* [What you are asked to do] Please return every line of the records below verbatim, changing nothing.

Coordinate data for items
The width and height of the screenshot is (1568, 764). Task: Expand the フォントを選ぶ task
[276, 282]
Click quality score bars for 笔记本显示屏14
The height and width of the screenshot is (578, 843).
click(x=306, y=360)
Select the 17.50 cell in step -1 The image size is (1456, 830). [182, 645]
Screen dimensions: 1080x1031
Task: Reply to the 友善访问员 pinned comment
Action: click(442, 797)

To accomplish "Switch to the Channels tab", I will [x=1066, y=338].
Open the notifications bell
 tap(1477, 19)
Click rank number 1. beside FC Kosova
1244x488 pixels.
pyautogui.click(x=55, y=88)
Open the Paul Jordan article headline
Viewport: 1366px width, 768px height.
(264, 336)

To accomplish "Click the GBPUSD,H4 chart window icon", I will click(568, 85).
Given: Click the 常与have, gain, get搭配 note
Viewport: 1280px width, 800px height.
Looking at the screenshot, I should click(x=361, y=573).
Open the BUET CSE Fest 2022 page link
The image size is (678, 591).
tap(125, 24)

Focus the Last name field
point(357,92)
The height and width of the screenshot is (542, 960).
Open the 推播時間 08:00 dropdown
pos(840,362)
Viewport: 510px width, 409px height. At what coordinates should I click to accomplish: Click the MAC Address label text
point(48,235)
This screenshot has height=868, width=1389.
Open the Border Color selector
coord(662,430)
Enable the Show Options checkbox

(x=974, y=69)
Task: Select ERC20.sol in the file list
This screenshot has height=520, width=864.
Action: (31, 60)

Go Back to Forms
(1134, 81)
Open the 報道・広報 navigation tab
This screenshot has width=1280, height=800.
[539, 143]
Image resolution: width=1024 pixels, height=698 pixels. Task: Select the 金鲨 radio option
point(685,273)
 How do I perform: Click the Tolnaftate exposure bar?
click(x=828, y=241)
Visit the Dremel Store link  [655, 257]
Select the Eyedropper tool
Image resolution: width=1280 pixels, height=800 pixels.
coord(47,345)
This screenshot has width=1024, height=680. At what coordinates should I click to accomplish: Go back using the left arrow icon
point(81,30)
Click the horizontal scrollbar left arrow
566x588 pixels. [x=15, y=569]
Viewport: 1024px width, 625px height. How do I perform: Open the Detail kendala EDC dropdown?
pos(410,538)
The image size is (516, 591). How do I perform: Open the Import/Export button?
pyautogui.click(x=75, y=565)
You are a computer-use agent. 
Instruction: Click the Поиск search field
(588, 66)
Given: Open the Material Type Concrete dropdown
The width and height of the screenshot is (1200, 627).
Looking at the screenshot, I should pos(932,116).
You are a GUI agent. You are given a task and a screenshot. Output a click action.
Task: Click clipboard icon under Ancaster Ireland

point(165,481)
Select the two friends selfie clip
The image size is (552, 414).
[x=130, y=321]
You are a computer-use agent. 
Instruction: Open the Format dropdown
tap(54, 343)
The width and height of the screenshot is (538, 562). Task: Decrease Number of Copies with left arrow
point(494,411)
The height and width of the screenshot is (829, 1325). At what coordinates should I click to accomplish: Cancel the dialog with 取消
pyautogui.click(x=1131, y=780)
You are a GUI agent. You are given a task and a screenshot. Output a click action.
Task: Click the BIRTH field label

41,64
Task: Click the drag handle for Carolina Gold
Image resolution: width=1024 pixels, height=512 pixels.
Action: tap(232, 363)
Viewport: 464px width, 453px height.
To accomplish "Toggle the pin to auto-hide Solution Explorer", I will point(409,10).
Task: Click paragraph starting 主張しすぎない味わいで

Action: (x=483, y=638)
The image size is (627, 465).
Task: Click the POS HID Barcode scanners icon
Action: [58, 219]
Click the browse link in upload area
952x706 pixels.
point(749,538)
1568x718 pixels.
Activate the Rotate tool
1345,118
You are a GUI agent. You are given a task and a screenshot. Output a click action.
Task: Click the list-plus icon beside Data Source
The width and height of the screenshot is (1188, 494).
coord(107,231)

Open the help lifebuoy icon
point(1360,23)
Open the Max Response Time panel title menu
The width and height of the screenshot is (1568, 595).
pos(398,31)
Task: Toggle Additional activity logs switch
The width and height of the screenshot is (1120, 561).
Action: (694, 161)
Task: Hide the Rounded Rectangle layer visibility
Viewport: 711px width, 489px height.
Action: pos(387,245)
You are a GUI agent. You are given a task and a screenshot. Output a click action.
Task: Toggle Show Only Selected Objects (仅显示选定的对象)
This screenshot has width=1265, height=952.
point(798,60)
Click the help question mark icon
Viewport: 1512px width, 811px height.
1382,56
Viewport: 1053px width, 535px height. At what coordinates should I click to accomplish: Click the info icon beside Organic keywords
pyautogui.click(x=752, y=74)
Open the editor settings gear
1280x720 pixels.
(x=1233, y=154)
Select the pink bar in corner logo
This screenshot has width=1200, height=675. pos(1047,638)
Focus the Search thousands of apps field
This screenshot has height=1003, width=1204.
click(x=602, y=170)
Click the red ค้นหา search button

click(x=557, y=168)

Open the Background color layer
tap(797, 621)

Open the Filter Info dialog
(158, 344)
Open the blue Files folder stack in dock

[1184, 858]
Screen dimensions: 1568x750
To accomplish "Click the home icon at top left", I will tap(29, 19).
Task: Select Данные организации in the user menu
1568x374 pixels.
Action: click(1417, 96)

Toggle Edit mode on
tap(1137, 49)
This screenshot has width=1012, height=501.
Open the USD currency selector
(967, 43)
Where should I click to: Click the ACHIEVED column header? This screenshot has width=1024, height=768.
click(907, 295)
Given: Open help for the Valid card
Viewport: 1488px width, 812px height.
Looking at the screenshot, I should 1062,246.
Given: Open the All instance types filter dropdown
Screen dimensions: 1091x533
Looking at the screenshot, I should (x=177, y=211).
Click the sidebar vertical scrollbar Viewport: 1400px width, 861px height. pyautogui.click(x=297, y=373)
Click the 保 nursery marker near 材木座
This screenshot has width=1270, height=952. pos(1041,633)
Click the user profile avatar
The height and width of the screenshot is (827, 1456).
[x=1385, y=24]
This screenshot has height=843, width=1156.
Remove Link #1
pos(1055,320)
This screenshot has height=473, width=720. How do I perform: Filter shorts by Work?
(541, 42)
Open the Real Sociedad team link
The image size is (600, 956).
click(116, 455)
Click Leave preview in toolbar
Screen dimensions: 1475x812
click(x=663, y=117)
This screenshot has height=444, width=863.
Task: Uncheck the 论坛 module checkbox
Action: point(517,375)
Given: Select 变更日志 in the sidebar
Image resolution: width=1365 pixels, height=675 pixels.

* [Response to this task]
The width and height of the screenshot is (1568, 764). Task: Expand the フォントを選ぶ task
[276, 282]
Click quality score bars for 笔记本显示屏14
The height and width of the screenshot is (578, 843).
click(x=306, y=360)
Select the 17.50 cell in step -1 The image size is (1456, 830). [182, 645]
Screen dimensions: 1080x1031
Task: Reply to the 友善访问员 pinned comment
Action: click(442, 797)

To accomplish "Switch to the Channels tab", I will [x=1066, y=338].
Open the notifications bell
 tap(1477, 19)
Click rank number 1. beside FC Kosova
1244x488 pixels.
pyautogui.click(x=55, y=88)
Open the Paul Jordan article headline
Viewport: 1366px width, 768px height.
(264, 336)

To accomplish "Click the GBPUSD,H4 chart window icon", I will click(568, 85).
Given: Click the 常与have, gain, get搭配 note
Viewport: 1280px width, 800px height.
Looking at the screenshot, I should click(x=361, y=573).
Open the BUET CSE Fest 2022 page link
The image size is (678, 591).
tap(125, 24)

Focus the Last name field
point(357,92)
The height and width of the screenshot is (542, 960).
Open the 推播時間 08:00 dropdown
pos(840,362)
Viewport: 510px width, 409px height. At what coordinates should I click to accomplish: Click the MAC Address label text
point(48,235)
This screenshot has height=868, width=1389.
Open the Border Color selector
coord(662,430)
Enable the Show Options checkbox

(x=974, y=69)
Task: Select ERC20.sol in the file list
This screenshot has height=520, width=864.
Action: (31, 60)

Go Back to Forms
(1134, 81)
Open the 報道・広報 navigation tab
This screenshot has width=1280, height=800.
[539, 143]
Image resolution: width=1024 pixels, height=698 pixels. Task: Select the 金鲨 radio option
point(685,273)
 How do I perform: Click the Tolnaftate exposure bar?
click(x=828, y=241)
Visit the Dremel Store link  [655, 257]
Select the Eyedropper tool
Image resolution: width=1280 pixels, height=800 pixels.
coord(47,345)
This screenshot has width=1024, height=680. At what coordinates should I click to accomplish: Go back using the left arrow icon
point(81,30)
Click the horizontal scrollbar left arrow
566x588 pixels. [x=15, y=569]
Viewport: 1024px width, 625px height. How do I perform: Open the Detail kendala EDC dropdown?
pos(410,538)
The image size is (516, 591). How do I perform: Open the Import/Export button?
pyautogui.click(x=75, y=565)
You are a computer-use agent. 
Instruction: Click the Поиск search field
(588, 66)
Given: Open the Material Type Concrete dropdown
The width and height of the screenshot is (1200, 627).
Looking at the screenshot, I should pos(932,116).
You are a GUI agent. You are given a task and a screenshot. Output a click action.
Task: Click clipboard icon under Ancaster Ireland

point(165,481)
Select the two friends selfie clip
The image size is (552, 414).
[x=130, y=321]
You are a computer-use agent. 
Instruction: Open the Format dropdown
tap(54, 343)
The width and height of the screenshot is (538, 562). Task: Decrease Number of Copies with left arrow
point(494,411)
The height and width of the screenshot is (829, 1325). At what coordinates should I click to accomplish: Cancel the dialog with 取消
pyautogui.click(x=1131, y=780)
You are a GUI agent. You are given a task and a screenshot. Output a click action.
Task: Click the BIRTH field label

41,64
Task: Click the drag handle for Carolina Gold
Image resolution: width=1024 pixels, height=512 pixels.
Action: tap(232, 363)
Viewport: 464px width, 453px height.
To accomplish "Toggle the pin to auto-hide Solution Explorer", I will point(409,10).
Task: Click paragraph starting 主張しすぎない味わいで

Action: (x=483, y=638)
The image size is (627, 465).
Task: Click the POS HID Barcode scanners icon
Action: [58, 219]
Click the browse link in upload area
952x706 pixels.
point(749,538)
1568x718 pixels.
Activate the Rotate tool
1345,118
You are a GUI agent. You are given a task and a screenshot. Output a click action.
Task: Click the list-plus icon beside Data Source
The width and height of the screenshot is (1188, 494).
coord(107,231)

Open the help lifebuoy icon
point(1360,23)
Open the Max Response Time panel title menu
The width and height of the screenshot is (1568, 595).
pos(398,31)
Task: Toggle Additional activity logs switch
The width and height of the screenshot is (1120, 561).
Action: (694, 161)
Task: Hide the Rounded Rectangle layer visibility
Viewport: 711px width, 489px height.
Action: pos(387,245)
You are a GUI agent. You are given a task and a screenshot. Output a click action.
Task: Toggle Show Only Selected Objects (仅显示选定的对象)
This screenshot has width=1265, height=952.
point(798,60)
Click the help question mark icon
Viewport: 1512px width, 811px height.
1382,56
Viewport: 1053px width, 535px height. At what coordinates should I click to accomplish: Click the info icon beside Organic keywords
pyautogui.click(x=752, y=74)
Open the editor settings gear
1280x720 pixels.
(x=1233, y=154)
Select the pink bar in corner logo
This screenshot has width=1200, height=675. pos(1047,638)
Focus the Search thousands of apps field
This screenshot has height=1003, width=1204.
click(x=602, y=170)
Click the red ค้นหา search button

click(x=557, y=168)

Open the Background color layer
tap(797, 621)

Open the Filter Info dialog
(158, 344)
Open the blue Files folder stack in dock

[1184, 858]
Screen dimensions: 1568x750
To accomplish "Click the home icon at top left", I will tap(29, 19).
Task: Select Данные организации in the user menu
1568x374 pixels.
Action: click(1417, 96)

Toggle Edit mode on
tap(1137, 49)
This screenshot has width=1012, height=501.
Open the USD currency selector
(967, 43)
Where should I click to: Click the ACHIEVED column header? This screenshot has width=1024, height=768.
click(907, 295)
Given: Open help for the Valid card
Viewport: 1488px width, 812px height.
Looking at the screenshot, I should 1062,246.
Given: Open the All instance types filter dropdown
Screen dimensions: 1091x533
Looking at the screenshot, I should (x=177, y=211).
Click the sidebar vertical scrollbar Viewport: 1400px width, 861px height. pyautogui.click(x=297, y=373)
Click the 保 nursery marker near 材木座
This screenshot has width=1270, height=952. pos(1041,633)
Click the user profile avatar
The height and width of the screenshot is (827, 1456).
[x=1385, y=24]
This screenshot has height=843, width=1156.
Remove Link #1
pos(1055,320)
This screenshot has height=473, width=720. How do I perform: Filter shorts by Work?
(541, 42)
Open the Real Sociedad team link
The image size is (600, 956).
click(116, 455)
Click Leave preview in toolbar
Screen dimensions: 1475x812
click(x=663, y=117)
This screenshot has height=444, width=863.
Task: Uncheck the 论坛 module checkbox
Action: point(517,375)
Given: Select 变更日志 in the sidebar
Image resolution: width=1365 pixels, height=675 pixels.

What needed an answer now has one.